• Record excerpts:

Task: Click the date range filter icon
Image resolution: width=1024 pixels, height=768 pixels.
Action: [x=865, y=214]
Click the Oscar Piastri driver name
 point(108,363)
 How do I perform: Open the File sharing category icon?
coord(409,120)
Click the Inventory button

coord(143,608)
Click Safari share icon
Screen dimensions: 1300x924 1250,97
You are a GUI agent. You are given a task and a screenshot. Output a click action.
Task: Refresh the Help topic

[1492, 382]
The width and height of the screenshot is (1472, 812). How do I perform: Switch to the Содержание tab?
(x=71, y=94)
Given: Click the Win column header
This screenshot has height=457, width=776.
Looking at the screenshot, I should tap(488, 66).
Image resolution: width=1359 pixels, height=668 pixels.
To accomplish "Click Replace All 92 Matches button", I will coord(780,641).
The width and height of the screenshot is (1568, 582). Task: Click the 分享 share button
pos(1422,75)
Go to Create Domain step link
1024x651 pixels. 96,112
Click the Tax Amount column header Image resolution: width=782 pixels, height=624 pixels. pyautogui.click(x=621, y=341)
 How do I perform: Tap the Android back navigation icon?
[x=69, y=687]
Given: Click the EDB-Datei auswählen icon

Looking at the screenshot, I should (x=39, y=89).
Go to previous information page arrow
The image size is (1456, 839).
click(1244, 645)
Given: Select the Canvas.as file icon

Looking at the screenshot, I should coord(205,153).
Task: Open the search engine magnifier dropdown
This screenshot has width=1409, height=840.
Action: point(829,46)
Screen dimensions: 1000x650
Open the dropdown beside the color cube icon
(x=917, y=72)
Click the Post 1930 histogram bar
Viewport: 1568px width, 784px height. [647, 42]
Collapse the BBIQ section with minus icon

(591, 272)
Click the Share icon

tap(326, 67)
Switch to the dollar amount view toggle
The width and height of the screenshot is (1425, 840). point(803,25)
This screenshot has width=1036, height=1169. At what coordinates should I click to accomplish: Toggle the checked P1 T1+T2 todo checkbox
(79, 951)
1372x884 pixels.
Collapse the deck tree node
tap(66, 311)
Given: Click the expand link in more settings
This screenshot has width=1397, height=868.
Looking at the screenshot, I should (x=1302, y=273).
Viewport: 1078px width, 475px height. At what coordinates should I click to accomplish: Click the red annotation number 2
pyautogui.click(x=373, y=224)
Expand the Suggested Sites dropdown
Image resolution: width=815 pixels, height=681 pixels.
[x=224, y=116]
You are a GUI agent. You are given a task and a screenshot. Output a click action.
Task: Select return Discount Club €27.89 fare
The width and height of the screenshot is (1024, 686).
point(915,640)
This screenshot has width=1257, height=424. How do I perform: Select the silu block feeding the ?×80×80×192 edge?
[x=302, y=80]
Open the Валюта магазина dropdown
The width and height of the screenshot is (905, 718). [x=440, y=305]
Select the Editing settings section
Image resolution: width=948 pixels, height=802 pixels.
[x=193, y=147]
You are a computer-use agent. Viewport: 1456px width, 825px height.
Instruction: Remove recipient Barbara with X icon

• Requirements: Print all of the items above again, word for word, in their original order.

• Exercise output:
Task: Click the date range filter icon
Image resolution: width=1024 pixels, height=768 pixels.
Action: [x=865, y=214]
Click the Oscar Piastri driver name
 point(108,363)
 How do I perform: Open the File sharing category icon?
coord(409,120)
Click the Inventory button

coord(143,608)
Click Safari share icon
Screen dimensions: 1300x924 1250,97
You are a GUI agent. You are given a task and a screenshot. Output a click action.
Task: Refresh the Help topic

[1492, 382]
The width and height of the screenshot is (1472, 812). How do I perform: Switch to the Содержание tab?
(x=71, y=94)
Given: Click the Win column header
This screenshot has height=457, width=776.
Looking at the screenshot, I should tap(488, 66).
Image resolution: width=1359 pixels, height=668 pixels.
To accomplish "Click Replace All 92 Matches button", I will coord(780,641).
The width and height of the screenshot is (1568, 582). Task: Click the 分享 share button
pos(1422,75)
Go to Create Domain step link
1024x651 pixels. 96,112
Click the Tax Amount column header Image resolution: width=782 pixels, height=624 pixels. pyautogui.click(x=621, y=341)
 How do I perform: Tap the Android back navigation icon?
[x=69, y=687]
Given: Click the EDB-Datei auswählen icon

Looking at the screenshot, I should (x=39, y=89).
Go to previous information page arrow
The image size is (1456, 839).
click(1244, 645)
Given: Select the Canvas.as file icon

Looking at the screenshot, I should coord(205,153).
Task: Open the search engine magnifier dropdown
This screenshot has width=1409, height=840.
Action: point(829,46)
Screen dimensions: 1000x650
Open the dropdown beside the color cube icon
(x=917, y=72)
Click the Post 1930 histogram bar
Viewport: 1568px width, 784px height. [647, 42]
Collapse the BBIQ section with minus icon

(591, 272)
Click the Share icon

tap(326, 67)
Switch to the dollar amount view toggle
The width and height of the screenshot is (1425, 840). point(803,25)
This screenshot has width=1036, height=1169. At what coordinates should I click to accomplish: Toggle the checked P1 T1+T2 todo checkbox
(79, 951)
1372x884 pixels.
Collapse the deck tree node
tap(66, 311)
Given: Click the expand link in more settings
This screenshot has width=1397, height=868.
Looking at the screenshot, I should (x=1302, y=273).
Viewport: 1078px width, 475px height. At what coordinates should I click to accomplish: Click the red annotation number 2
pyautogui.click(x=373, y=224)
Expand the Suggested Sites dropdown
Image resolution: width=815 pixels, height=681 pixels.
[x=224, y=116]
You are a GUI agent. You are given a task and a screenshot. Output a click action.
Task: Select return Discount Club €27.89 fare
The width and height of the screenshot is (1024, 686).
point(915,640)
This screenshot has width=1257, height=424. How do I perform: Select the silu block feeding the ?×80×80×192 edge?
[x=302, y=80]
Open the Валюта магазина dropdown
The width and height of the screenshot is (905, 718). [x=440, y=305]
Select the Editing settings section
Image resolution: width=948 pixels, height=802 pixels.
[x=193, y=147]
You are a computer-use agent. Viewport: 1456px width, 825px height.
Instruction: Remove recipient Barbara with X icon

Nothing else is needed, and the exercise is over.